Я пошел с Китти пообедать в «Храм Луны», а потом мы отправились в кино на двойной сеанс — по-моему, это был «Пепел и алмаз», но, возможно, я и ошибаюсь. Обычно я провожал Китти в общежитие, но на этот раз недоброе предчувствие меня не покидало, и поэтому после фильма мы решили зайти к миссис Юм и узнать, как там дела. Было около часа ночи. Рита Юм встретила нас вся в слезах: слова излишни, все было понятно. К тому моменту не прошло еще и часа после смерти Эффинга. Я спросил сиделку, в котором часу точно наступила смерть, и она сказала, что это произошло в 12.02, через две минуты после полуночи. Так что Эффинг добился своего: умер в предсказанный им срок. Это поразило меня, в сознании как-то странно все смешалось. Я отошел в угол комнаты и закрыл лицо руками: вот-вот, казалось, напряжение должно было разрядиться слезами. Но из глаз не выкатилось ни одной слезинки. Прошло еще несколько секунд, и из горла у меня вырвались непонятные звуки: я даже не сразу понял, что смеюсь.

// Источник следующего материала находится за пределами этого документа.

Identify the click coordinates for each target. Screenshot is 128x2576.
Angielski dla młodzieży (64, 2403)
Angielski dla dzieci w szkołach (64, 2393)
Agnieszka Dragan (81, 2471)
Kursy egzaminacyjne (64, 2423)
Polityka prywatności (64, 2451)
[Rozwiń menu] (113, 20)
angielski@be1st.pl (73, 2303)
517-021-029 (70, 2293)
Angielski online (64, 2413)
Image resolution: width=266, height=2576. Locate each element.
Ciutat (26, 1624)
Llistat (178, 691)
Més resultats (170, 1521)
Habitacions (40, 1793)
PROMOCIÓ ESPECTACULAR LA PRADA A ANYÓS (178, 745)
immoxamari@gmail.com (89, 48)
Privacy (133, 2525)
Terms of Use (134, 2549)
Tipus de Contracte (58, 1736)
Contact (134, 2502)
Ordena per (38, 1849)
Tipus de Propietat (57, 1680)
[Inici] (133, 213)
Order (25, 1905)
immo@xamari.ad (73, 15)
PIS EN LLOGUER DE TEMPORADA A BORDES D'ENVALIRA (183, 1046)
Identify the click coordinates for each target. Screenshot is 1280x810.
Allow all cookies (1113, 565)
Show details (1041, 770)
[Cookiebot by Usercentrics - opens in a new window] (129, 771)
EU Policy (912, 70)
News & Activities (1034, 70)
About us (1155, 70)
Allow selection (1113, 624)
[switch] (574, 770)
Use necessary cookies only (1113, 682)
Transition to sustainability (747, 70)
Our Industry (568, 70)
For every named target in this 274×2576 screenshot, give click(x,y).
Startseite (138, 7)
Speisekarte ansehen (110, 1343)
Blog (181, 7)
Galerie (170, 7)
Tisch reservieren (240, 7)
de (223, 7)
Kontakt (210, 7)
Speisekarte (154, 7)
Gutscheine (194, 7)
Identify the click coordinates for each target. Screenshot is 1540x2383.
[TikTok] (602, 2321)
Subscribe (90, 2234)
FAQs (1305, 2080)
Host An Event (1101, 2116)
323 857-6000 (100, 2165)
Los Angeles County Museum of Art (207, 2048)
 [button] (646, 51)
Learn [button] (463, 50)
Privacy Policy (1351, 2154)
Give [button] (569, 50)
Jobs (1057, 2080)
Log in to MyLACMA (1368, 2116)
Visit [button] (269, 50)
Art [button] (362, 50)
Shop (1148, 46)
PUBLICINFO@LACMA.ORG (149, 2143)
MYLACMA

По завещанию тело Эффинга должно было быть кремировано. Церковной службы Эффинг просил не устраивать, специально подчеркнув, чтобы во время погребения не присутствовали никакие духовные лица. Церемония предписывалась следующая: мы с миссис Юм проплываем на пароме полпути от Манхэттена к Стейтен-айленд, так чтобы Статуя Свободы оставалась по правую руку от нас, и рассыпаем пепел покойника над водами Ньюйоркского порта.
Я попытался связаться по телефону в Нортфилде, штат Миннесота, с Соломоном Барбером, решив, что ему тоже стоит дать возможность присутствовать на похоронах отца. Домашний телефон не отвечал, тогда я позвонил на исторический факультет Магнус-колледжа, и мне сказали, что профессор Барбер в отпуске весь весенний семестр. Секретарше, видимо, лень было объясняться со мной подробнее, но когда я сообщил ей, зачем звоню, она смягчилась и сказала, что профессор уехал в научную командировку в Англию. Я спросил, можно ли с ним там связаться. Это трудно, ответила секретарша, поскольку он не оставил адреса. Может быть, ему отсылают почту, поступающую на его имя, не отступал я, ведь должна же к нему как-то попадать его почта. Нет, получил я ответ, почту они не передают. Барбер попросил, чтобы они сохраняли до его возвращения все, что поступит на его имя. А когда он вернется? — спросил я. Не раньше августа, сказала она и извинилась, что ничем больше не может помочь: в ее голосе звучали уже нотки искреннего сочувствия.